--- START Extracted text ---

2005-10-10 Thread Dan Brow
I was meaning just the username, not the password, still the same issue?

On Mon, 2005-10-10 at 21:35 +0200, Emil Novak wrote:
 Yet another unsafe way... You can try to write a program that reads
 stored cookies in Temporary Internet Files - it's peace of cake for
 somebody that is advanced programmer. The best way is to eliminate
 lazy users - you simply do not implement auto login. It's the
 fastest, safest and the easiest way to solve the problem.
 
 Emil NOVAK
 LAMP Developer
 
 On 10/10/05, Dan Brow [EMAIL PROTECTED] wrote:
  Well, um. ya. Back to the drawing board.  Save it in a cookie?
 
  On Mon, 2005-10-10 at 14:59 -0400, Kilbride, James wrote:
   If the session expired.. how will session hold their user id??

--- END Extracted text ---

• Work to complete:
[a] Give the part of the records that opens with the line containing "lidovaremesla.cz (309, 1314)" and closes with the line containing "Kontakty (1231, 203)" as a Markdown table with the columns Row and Line, leaving out blank lines.
[b] Take the mailing list thread about auto login further from its last line.
The text and the records were taken from unrelated sources.

--- START Listed entries ---

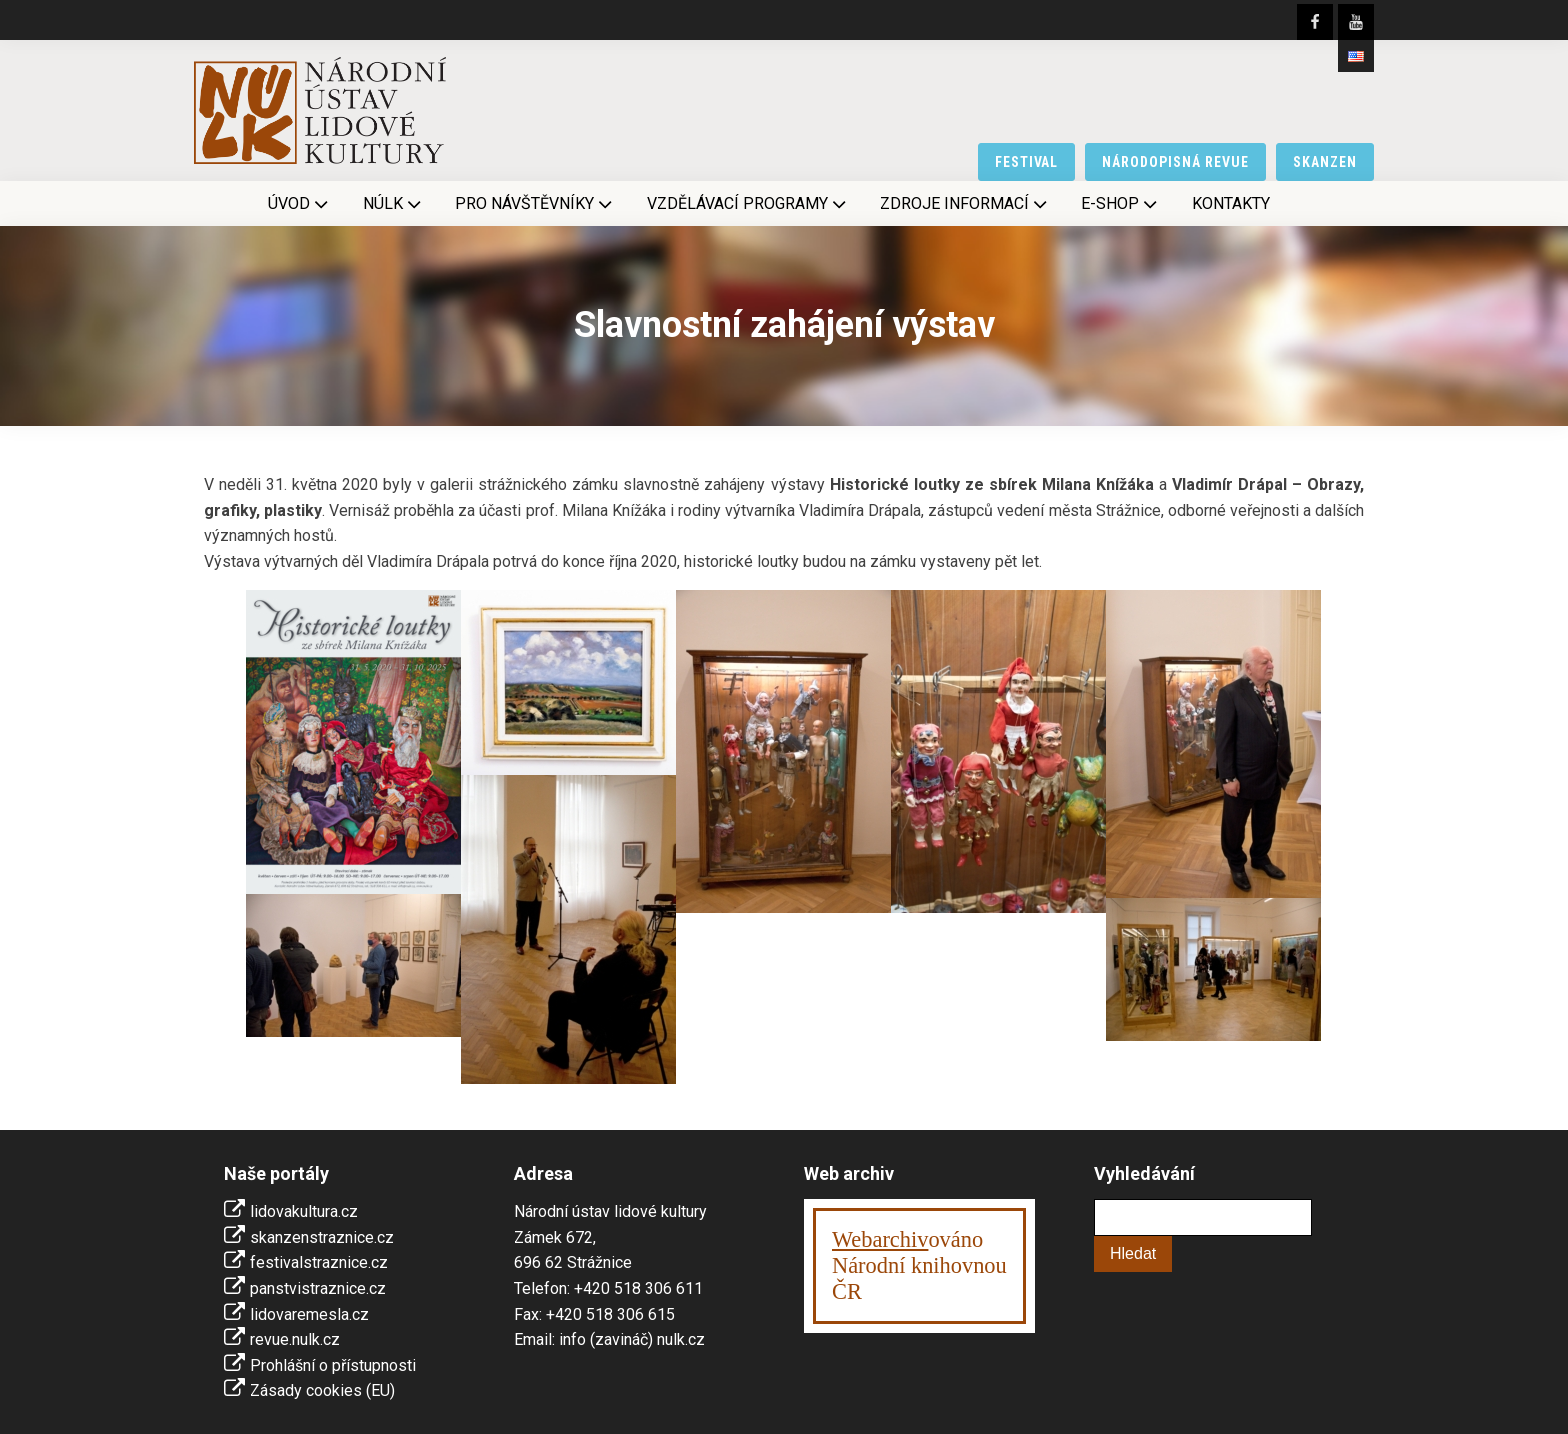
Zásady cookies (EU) (322, 1390)
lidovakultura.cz (304, 1211)
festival (1027, 162)
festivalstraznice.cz (319, 1262)
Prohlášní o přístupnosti (333, 1365)
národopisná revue (1175, 162)
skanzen (1325, 162)
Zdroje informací (965, 204)
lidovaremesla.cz (309, 1314)
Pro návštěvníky (535, 204)
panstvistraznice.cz (318, 1288)
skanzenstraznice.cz (322, 1237)
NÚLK (394, 204)
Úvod (300, 204)
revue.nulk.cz (295, 1339)
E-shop (1121, 204)
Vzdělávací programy (748, 204)
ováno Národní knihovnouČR (919, 1265)
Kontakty (1231, 203)
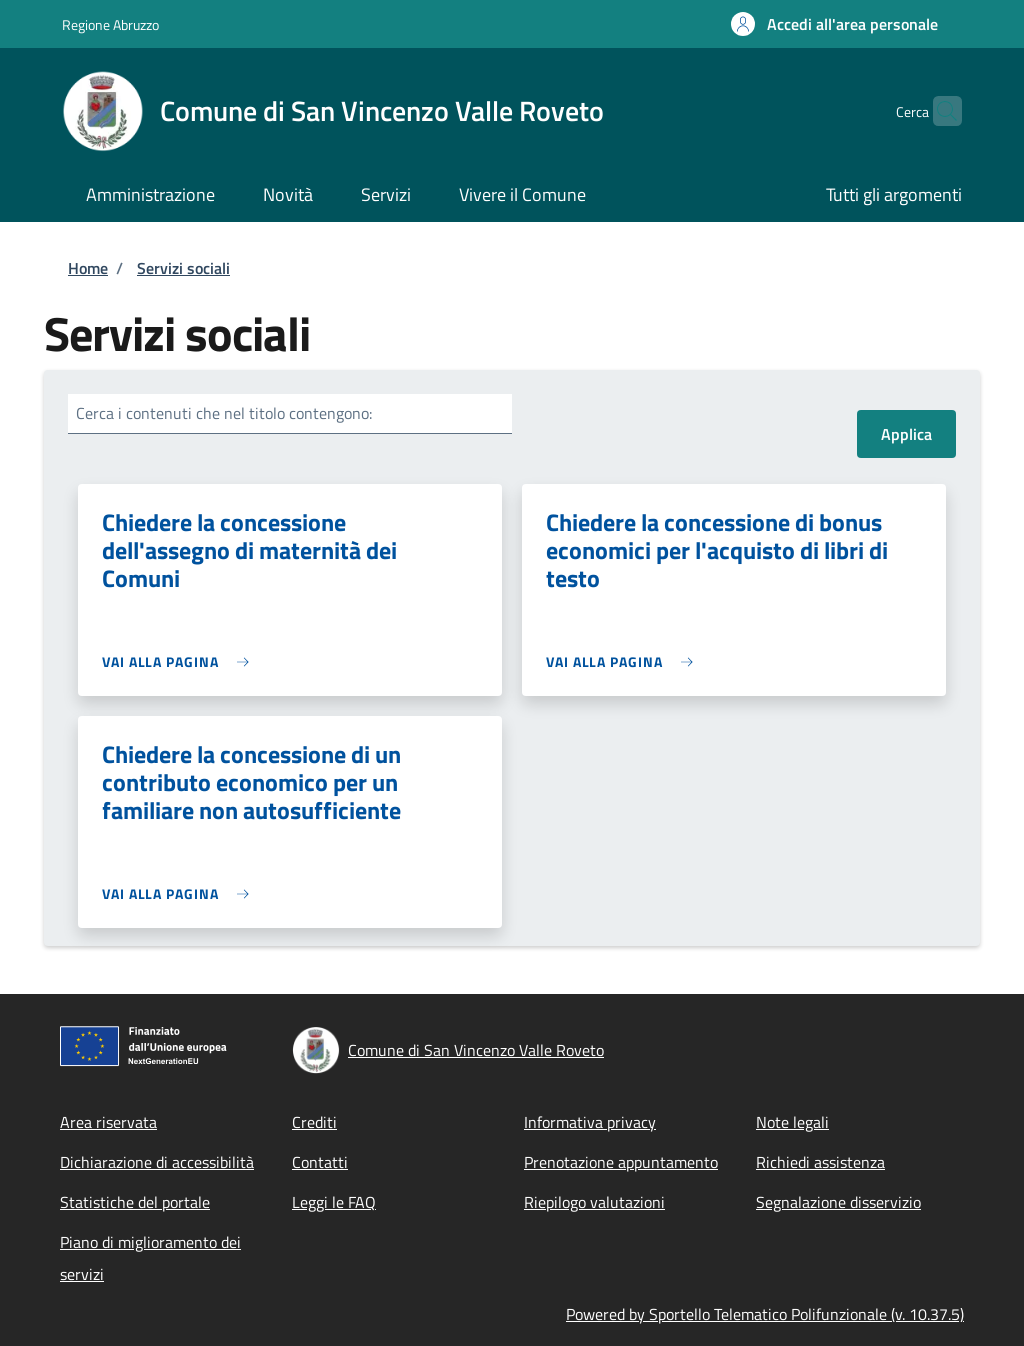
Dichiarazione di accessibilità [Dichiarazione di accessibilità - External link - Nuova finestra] (157, 1162)
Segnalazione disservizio (838, 1202)
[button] (834, 24)
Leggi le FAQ (334, 1202)
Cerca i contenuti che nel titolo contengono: (224, 413)
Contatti (320, 1162)
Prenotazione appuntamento (621, 1162)
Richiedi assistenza (820, 1162)
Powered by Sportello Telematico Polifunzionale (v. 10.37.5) (765, 1314)
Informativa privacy (590, 1122)
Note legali (792, 1122)
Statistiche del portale (135, 1202)
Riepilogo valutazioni (594, 1202)
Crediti (314, 1122)
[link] (180, 661)
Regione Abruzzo (110, 24)
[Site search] (938, 111)
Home (88, 268)
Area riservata (108, 1122)
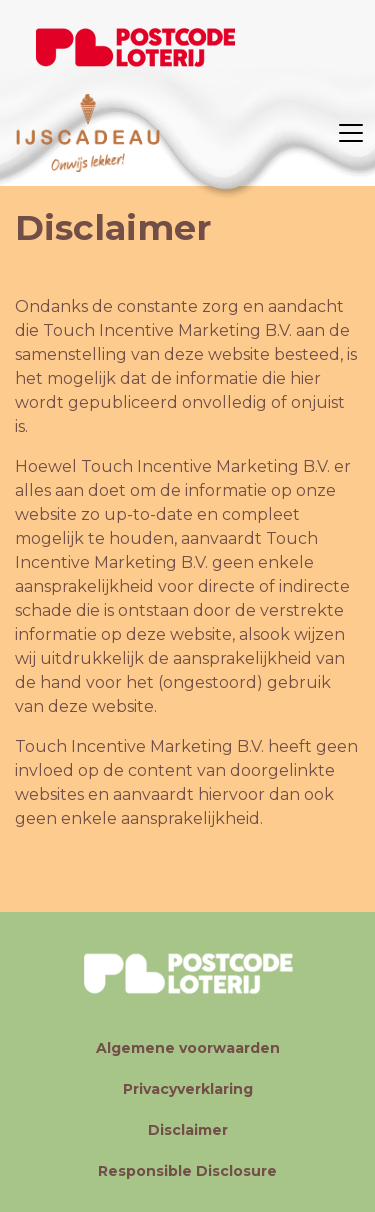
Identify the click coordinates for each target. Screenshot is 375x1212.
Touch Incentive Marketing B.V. (167, 330)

--- END Listed entries ---

• Answers:
[a]
| Row | Line |
|---|---|
| 1 | lidovaremesla.cz (309, 1314) |
| 2 | Pro návštěvníky (535, 204) |
| 3 | panstvistraznice.cz (318, 1288) |
| 4 | skanzenstraznice.cz (322, 1237) |
| 5 | NÚLK (394, 204) |
| 6 | Úvod (300, 204) |
| 7 | revue.nulk.cz (295, 1339) |
| 8 | E-shop (1121, 204) |
| 9 | Vzdělávací programy (748, 204) |
| 10 | ováno Národní knihovnouČR (919, 1265) |
| 11 | Kontakty (1231, 203) |

[b]
-Original Message-
From: Dan Brow [mailto:[EMAIL PROTECTED]
Sent: Monday, October 10, 2005 3:05 PM
To: PHP-Users
Subject: Re: [PHP] storing passwords in $_SESSION
   
Thanks, figured that would be the case. Can't for life of me
think why I wanted to do that, must have had a brain
infarction. I want to have an expired session prompt so
people can log back in with out having to start at the login
page. Would having the users login saved in $_SESSION be
alright? prompt them for their password and compare it with
the password in the DB be fine? I want to reduce the amount
of typing someone has to do when a session expires.
   
Thanks.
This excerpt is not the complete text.